Posted on 27. Apr, 2009 by in Matt's Adventures and Musings

Twice already this weekend I have wanted to reference an advertisement in a blog post and been unable to link to that ad.  I do all of my television watching online, usually watching on sites like Hulu that provide permalinks for shows, episodes, comments, etc.  However, I have yet to find a permalink for any of the advertisements on those sites.   In our media-conscious world, we are almost as likely to discuss an advert as we are to discuss an episode of a television show or any other video content that you’ve attached the ad to.   Let’s say the mantra: If it’s valuable, it deserves a permalink.  If people might discuss it, it deserves a permalink.

As our modes of media consumption change, advertisers are being forced to adapt.  The most effective adapters have taken to creating ad content that is independently valuable in the eyes of their target consumers.  This is a great thing and it should be encouraged.  We should and do reward innovative advertisers by talking about and sharing their ads.  This would be so much easer to do if they gave us permalinks to use.

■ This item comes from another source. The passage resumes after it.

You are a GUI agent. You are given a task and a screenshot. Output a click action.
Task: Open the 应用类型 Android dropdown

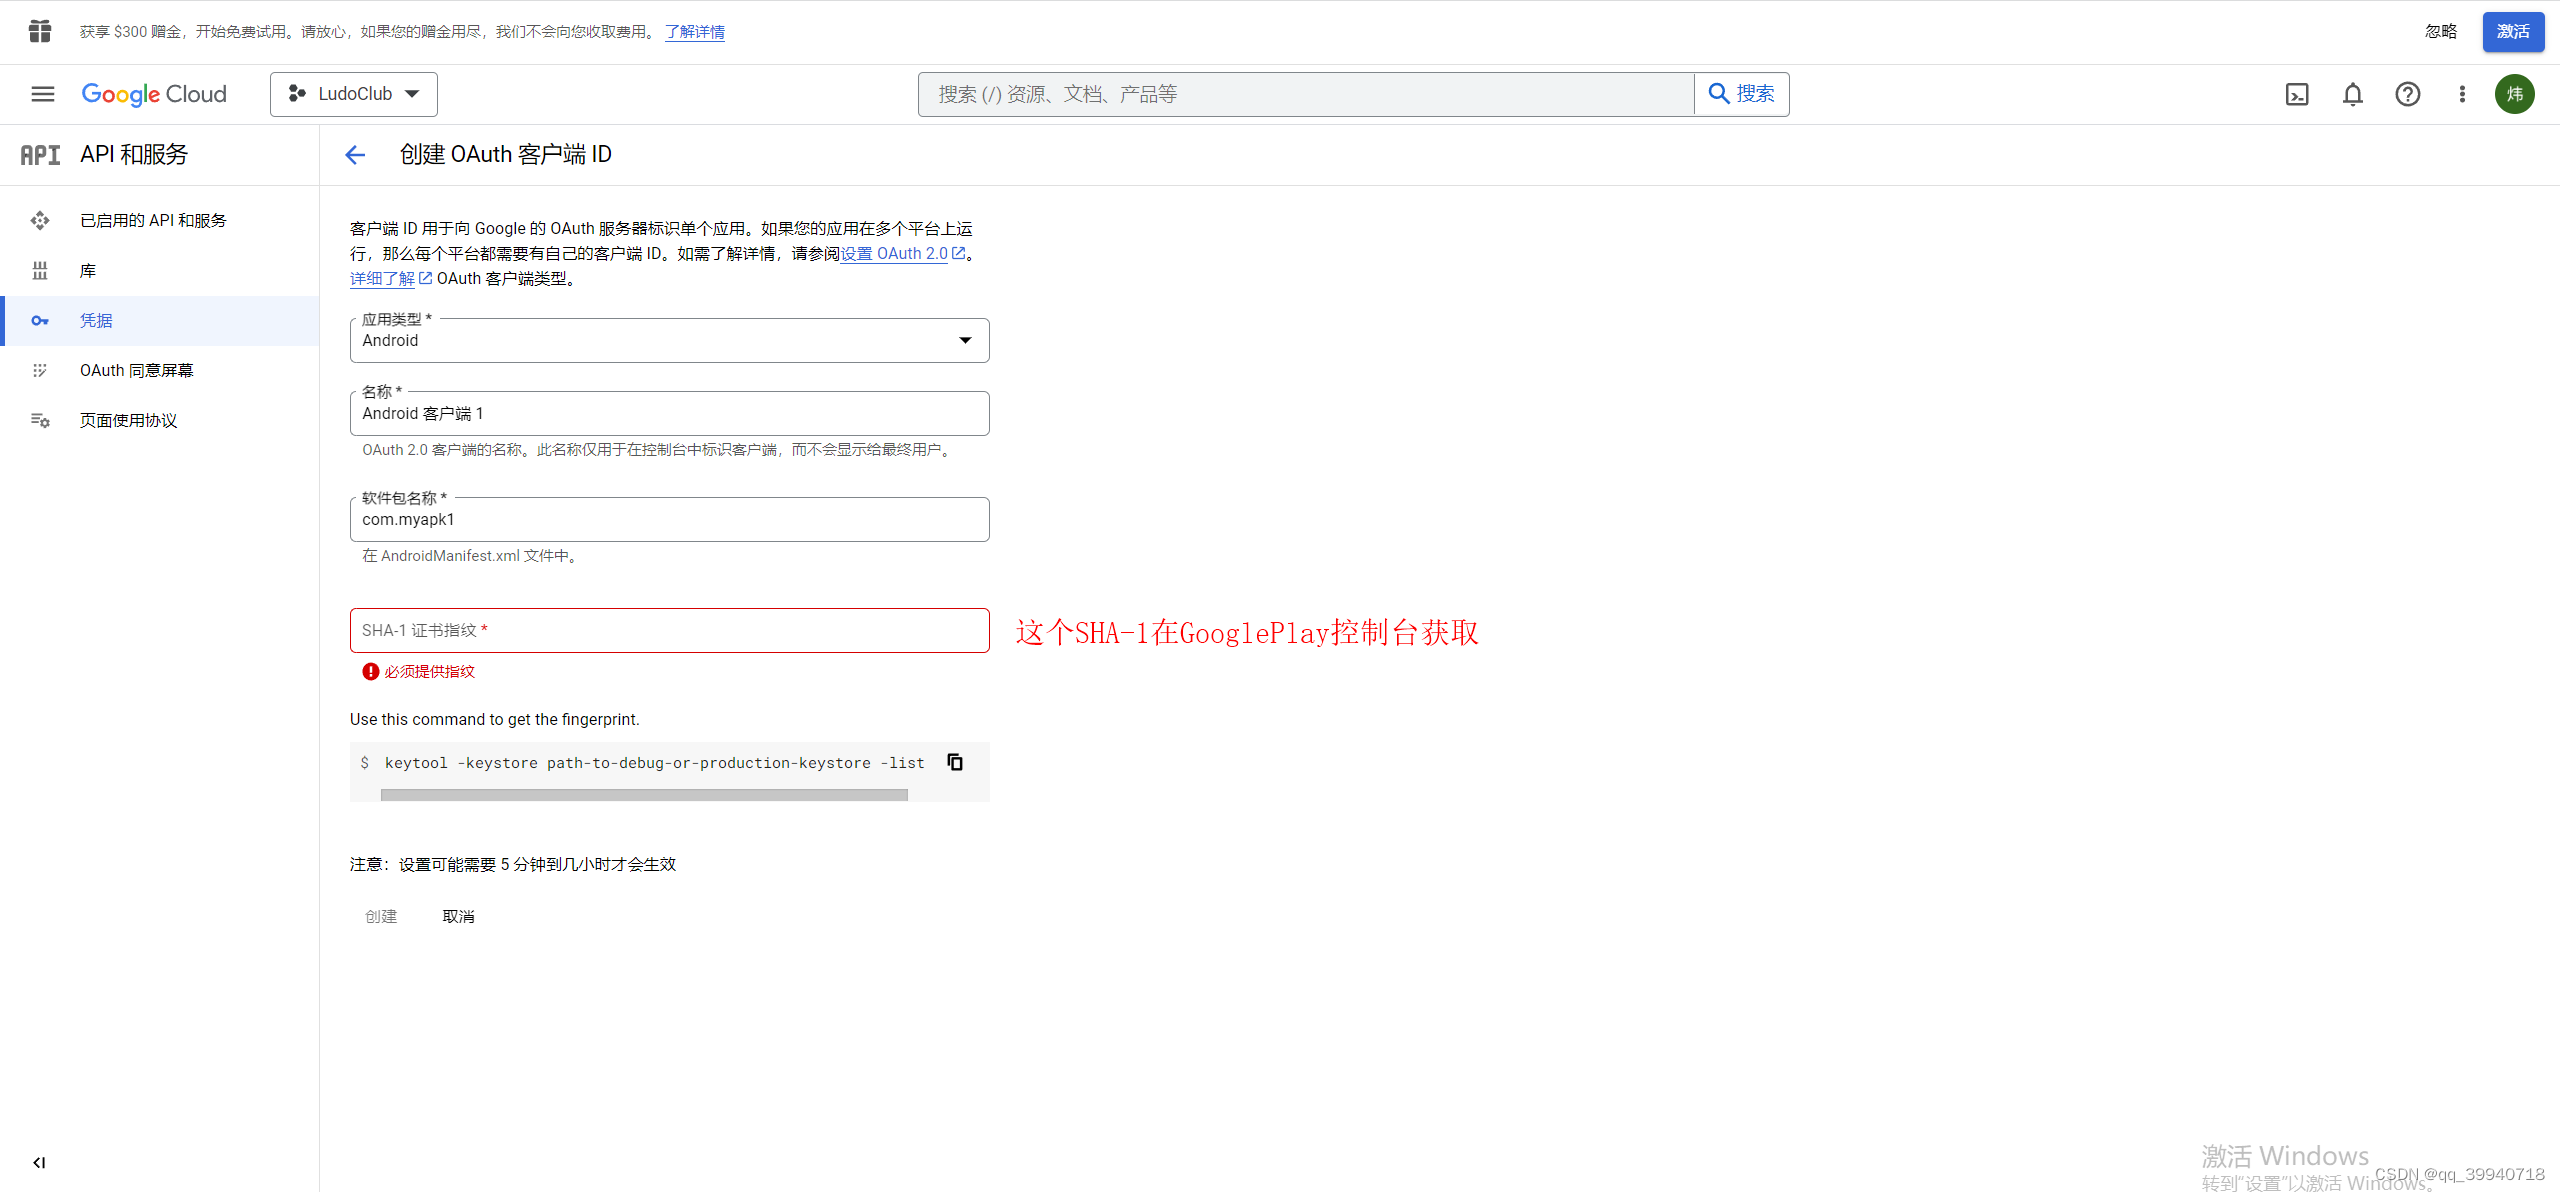(x=669, y=341)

You may ask how this is different from viral video advertising, or you may point out that many ads (especially funny ones) already show up on YouTube.  Well, there is certainly a strong connection, but there is an important difference in attitude.  The notion of viral videos has built up in the venue of YouTube and social networks.  It carries a connotation of low production values, simplistic themes, and playing to the finicky, meme-obsessed banality of the crowd. The stuff of viral videos gets dumped into the swamp that is YouTube (or one of its clones) and is left to fester.  Those who watch the videos are treated like little more than flies.  I, the consumer, am reduced to a tick on the view count and possibly a comment on the generic video viewer page.  By allowing a YouTube URL to be the defacto identifier of your content, you’re basically conceding that the content doesn’t deserve to be treated with any distinction.

Our cultural shortsightedness regarding the web, its possibilities, and its future usage is comical.  

Note: In the sense that I’m using it here, permalink == URI (Universal Resource Identifier).   Yes, this post is basically an argument that ads, like everything else, should be treated as nodes in the semantic web (aka Linked Data Cloud).